The goal of the graduate school is to train a new generation of data scientists and provide them with the skills necessary to design and evaluate the data-intensive experiments of the future. Such experiments are taking place worldwide at leading large-scale research facilities – for example, the particle accelorators PETRA III and Large Hadron Collider (LHC) or the European XFEL x-ray laser – in order to decipher the structure and function of matter. Matter can refer to the smallest particles in the universe, the building blocks of life, or viruses such as Sars-CoV-2. The 15 doctoral students currently studying at the graduate school are investigating various questions stemming from structural biology, medicine, partical physics, materials sciences and the operation of modern accelerator facilities.
Above all, though, they are learning to use innovative approaches to evaluate the large amounts of data resulting from their work. To this end, each student is supervised as part of the DASHH programme by a tandem team made up of a subject specialist and a mathmetician or computer scientist. Data science is an interdisciplinary science which aims to combine the natural sciences with mathematics and computer science, regardless of the discipline or whether the research is pure or applied.
'Data is the new gold.'
'Data science solutions are used to obtain knowledge from data,' explains Marina Tropmann-Frick, professor of data science in the HAW Hamburg Department of Computer Science. She and other colleagues from her department now belong to the roughly 70 principal investigators (PIs) at the DASHH Graduate School. 'Today, academic institutions, government agencies and companies generally collect and process data. But the data itself, which is usually a large, unstructured mass and stems from heterogeneous sources, is not valuable in and of itself. What is valuable is the information generated via targeted analysis and user-friendly preparation with the help of data science.'
This is done using methods from statistics, machine learning and artificial intelligence. In addition to data management and evaluation, modern data processing focuses above all on the visualisation of data. This makes data easier to understand, makes it possible to draw conclusions from it and means it can be used to make predictions. However, this requires asking the right questions in order to find the correct answers. Often, solutions are being sought for complex questions that have not yet been completely formulated. 'In order to simplify and further develop this kind of question, semi-automatic methods that integrate the concept of humans into the loop are used,' says Tropmann-Frick, who holds a PhD in engineering. Put simply, this means that the focus is always on people.
A better understanding of data helps with predictions
Tropmann-Frick explains what this looks like in reality using the example of a current research project. The project deals with software solutions for analysing data from pharmacovigilance, which is the monitoring of adverse side effects from medications. National and international data banks collect this information, evaluate it and make it available to various users. The most well-known examples are the Canadian DrugBank or the U.S. Food and Drug Administration (FDA).

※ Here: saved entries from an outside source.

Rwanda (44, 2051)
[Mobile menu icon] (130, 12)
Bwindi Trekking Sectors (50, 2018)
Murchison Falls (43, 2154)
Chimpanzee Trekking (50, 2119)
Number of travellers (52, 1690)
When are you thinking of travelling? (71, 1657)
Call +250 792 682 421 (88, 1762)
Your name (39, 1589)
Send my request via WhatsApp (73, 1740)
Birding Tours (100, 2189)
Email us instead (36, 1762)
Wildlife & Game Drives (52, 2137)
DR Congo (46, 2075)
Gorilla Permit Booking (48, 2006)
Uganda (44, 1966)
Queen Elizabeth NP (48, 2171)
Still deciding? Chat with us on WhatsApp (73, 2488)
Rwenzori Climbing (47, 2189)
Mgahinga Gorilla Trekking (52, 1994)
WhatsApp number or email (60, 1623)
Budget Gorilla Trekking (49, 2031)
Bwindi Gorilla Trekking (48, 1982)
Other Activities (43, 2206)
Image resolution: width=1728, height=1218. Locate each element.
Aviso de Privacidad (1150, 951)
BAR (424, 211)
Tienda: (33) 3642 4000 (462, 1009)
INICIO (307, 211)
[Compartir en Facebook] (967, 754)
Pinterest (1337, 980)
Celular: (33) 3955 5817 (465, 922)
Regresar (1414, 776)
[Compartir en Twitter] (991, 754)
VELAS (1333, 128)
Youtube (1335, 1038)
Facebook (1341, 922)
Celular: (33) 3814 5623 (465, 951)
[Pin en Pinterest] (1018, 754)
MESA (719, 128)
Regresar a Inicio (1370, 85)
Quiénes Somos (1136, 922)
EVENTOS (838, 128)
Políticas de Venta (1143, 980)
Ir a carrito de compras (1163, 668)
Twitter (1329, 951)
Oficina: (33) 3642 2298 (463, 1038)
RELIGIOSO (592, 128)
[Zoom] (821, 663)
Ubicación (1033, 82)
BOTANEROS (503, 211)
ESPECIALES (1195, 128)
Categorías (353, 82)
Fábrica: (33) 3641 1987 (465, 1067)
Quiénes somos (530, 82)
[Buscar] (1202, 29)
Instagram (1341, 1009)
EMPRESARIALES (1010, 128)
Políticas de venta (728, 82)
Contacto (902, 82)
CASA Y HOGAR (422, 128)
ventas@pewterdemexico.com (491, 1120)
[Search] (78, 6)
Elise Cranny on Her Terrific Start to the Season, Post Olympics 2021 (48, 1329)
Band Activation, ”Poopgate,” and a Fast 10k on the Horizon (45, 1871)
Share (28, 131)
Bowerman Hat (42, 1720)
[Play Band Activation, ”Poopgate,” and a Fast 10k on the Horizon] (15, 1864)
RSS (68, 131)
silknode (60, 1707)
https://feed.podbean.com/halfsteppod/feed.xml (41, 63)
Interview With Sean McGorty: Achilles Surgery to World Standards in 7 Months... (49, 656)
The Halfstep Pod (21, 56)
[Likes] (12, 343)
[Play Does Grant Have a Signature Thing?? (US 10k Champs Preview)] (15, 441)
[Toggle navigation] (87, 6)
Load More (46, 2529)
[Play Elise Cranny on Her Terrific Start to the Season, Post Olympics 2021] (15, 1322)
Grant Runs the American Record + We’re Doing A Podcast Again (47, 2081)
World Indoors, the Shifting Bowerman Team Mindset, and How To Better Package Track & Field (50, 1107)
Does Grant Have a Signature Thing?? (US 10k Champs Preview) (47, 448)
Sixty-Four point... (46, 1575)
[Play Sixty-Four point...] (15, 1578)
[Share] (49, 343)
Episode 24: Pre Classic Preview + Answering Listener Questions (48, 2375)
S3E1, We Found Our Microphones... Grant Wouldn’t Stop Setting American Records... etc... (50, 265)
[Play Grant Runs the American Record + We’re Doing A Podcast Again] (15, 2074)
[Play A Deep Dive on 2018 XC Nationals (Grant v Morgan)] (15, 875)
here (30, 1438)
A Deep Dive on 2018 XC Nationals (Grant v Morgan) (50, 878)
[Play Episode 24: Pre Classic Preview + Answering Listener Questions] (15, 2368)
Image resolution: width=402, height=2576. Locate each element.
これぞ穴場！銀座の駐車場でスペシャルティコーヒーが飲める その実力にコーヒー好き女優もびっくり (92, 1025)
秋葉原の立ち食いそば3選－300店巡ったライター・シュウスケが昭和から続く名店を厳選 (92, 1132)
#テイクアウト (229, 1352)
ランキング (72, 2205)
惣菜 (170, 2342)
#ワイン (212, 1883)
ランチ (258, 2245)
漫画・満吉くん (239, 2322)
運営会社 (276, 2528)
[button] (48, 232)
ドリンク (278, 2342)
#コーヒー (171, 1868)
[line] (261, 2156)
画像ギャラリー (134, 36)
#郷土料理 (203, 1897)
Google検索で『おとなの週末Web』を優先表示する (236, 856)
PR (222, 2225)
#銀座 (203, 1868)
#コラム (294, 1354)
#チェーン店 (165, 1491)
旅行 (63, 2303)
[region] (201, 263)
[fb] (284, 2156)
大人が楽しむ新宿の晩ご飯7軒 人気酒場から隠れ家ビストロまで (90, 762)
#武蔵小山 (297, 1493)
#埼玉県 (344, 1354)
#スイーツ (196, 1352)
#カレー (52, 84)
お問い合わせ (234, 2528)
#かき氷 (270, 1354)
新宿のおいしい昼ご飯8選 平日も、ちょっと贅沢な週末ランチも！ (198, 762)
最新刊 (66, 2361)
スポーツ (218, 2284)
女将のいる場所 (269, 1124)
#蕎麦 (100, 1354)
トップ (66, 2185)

In Germany, the Federal Institute for Drugs and Medical Devices (BfArM) is responsible for doing this. Together with this institute and pharmacologists from Christian-Albrechts-Universität zu Kiel, a team including Tropmann-Frick is working on the development of a web-based application that can be opened in a browser. This will make it available to everyone, so that people besides just doctors can search it for particular medications. 'There is always a large number of algorithms running behind this kind of web programme,' says Professor Tropmann-Frick. 'That's where all the intelligence is.'
Recognising patterns, visualising data, extracting knowledge
It starts with the collection and analysis of data sets from different sources. This raises a number of questions for computer scientists: Where do the data come from and how were they collected? How do we integrate dozens or even hundreds of different sources? How do we clean the data of duplicates? How do we deal with missing or incorrect data – for example, when the medication is listed with its dosage, 'pain medication xy 600', in one place and only the name is given in another? This is very difficult. The data also needs to be 'normalised', which means that it is converted to the same unit, such as grams to milligrams or vice versa.